After the past few harried weeks, I've had little energy to post in my picture blog--so today I'm going to put up some photos of something nice and restful. It's a fairly good precursor to next week's back-to-class madness as well (though most universities started again this week, ours begins a week later due to religious holidays).
The pictures were taken in a field on Mont-Royal, a somewhat secluded spot where I used to enjoy sitting quietly with a book, enjoying the sound of the breeze ruffling the trees behind me, which screened me out of view of those walking up the Chemin Olmstead. With this path that (still) leads down through the trees that look tunnel-like, I've always liked how this spot is tucked away just beyond range of notice.
They don't mow the grass too often here--there's no real reason to, of course. Though there are people walking through (the path into the field leads, eventually, down one side of Mont-Royal) you can sink into the long grass and be ignored. I sometimes stopped here on the way to my dishwashing shift, if I felt like walking all the way to work. Once I and a friend had a small pre-noon (pre-work) picnic there, which consisted of a bottle of red wine drunk from inappropriate cups.
Above: a blooming muddle of plant life in the long grass of the field. Alongside daisies, those red things are seed pods from dock plants, or so I was taught when I saw them as a child in New Zealand. We used to feed them, dried out, to our pet birds. The leaves in the picture below belong to the same kind of plant, I think.
Below: thistle plants. The are odd-looking things, their spindly necks topped with bulbous buds that look for all the world, as they open, like droopy purple-dyed punks letting their hair grow out. I remember having fun with focus when taking some of these pictures, using a wide aperture because of the light and then playing with the extremes produced by limited depth of field.

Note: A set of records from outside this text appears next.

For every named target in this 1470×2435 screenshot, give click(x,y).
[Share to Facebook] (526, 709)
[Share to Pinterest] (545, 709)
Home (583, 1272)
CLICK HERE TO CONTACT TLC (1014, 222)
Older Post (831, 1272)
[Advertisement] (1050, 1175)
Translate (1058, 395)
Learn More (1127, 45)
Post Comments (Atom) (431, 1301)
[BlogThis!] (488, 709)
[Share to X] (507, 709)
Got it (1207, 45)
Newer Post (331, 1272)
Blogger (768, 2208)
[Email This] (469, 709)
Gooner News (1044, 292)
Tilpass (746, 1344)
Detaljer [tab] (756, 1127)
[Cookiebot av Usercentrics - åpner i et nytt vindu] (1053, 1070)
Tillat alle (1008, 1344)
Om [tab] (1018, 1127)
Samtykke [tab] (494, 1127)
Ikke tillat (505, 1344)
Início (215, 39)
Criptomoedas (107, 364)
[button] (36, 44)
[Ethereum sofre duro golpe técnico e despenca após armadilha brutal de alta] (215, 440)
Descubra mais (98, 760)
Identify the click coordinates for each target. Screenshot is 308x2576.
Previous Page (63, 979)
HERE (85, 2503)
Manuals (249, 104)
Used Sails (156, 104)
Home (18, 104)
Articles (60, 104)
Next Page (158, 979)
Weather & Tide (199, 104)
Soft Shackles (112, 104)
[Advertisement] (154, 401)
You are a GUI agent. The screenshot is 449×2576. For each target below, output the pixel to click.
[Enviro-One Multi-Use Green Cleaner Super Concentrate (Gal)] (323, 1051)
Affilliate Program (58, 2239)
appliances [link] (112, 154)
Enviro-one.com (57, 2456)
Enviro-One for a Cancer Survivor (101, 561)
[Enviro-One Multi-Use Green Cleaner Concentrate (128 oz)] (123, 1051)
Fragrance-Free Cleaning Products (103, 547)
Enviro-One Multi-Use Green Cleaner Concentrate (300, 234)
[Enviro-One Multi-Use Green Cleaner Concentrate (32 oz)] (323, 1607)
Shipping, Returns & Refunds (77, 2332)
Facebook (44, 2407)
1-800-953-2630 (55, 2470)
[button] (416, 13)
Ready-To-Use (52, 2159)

I love coming to this field near afternoon twilight--I still do this now when I visit Montreal. In the summer the light bathes you indirectly, reflected back against the sky, from beyond the crest of Mont-Royal. In a few of these pictures it's faintly warm orange. Near dusk you can hear the complementary thrumming notes of traffic (which sounds distant, but isn't) and warm-weather insects. It's one of the best places from which to experience the feeling of being both within, and apart from, the murmuring heart of the city.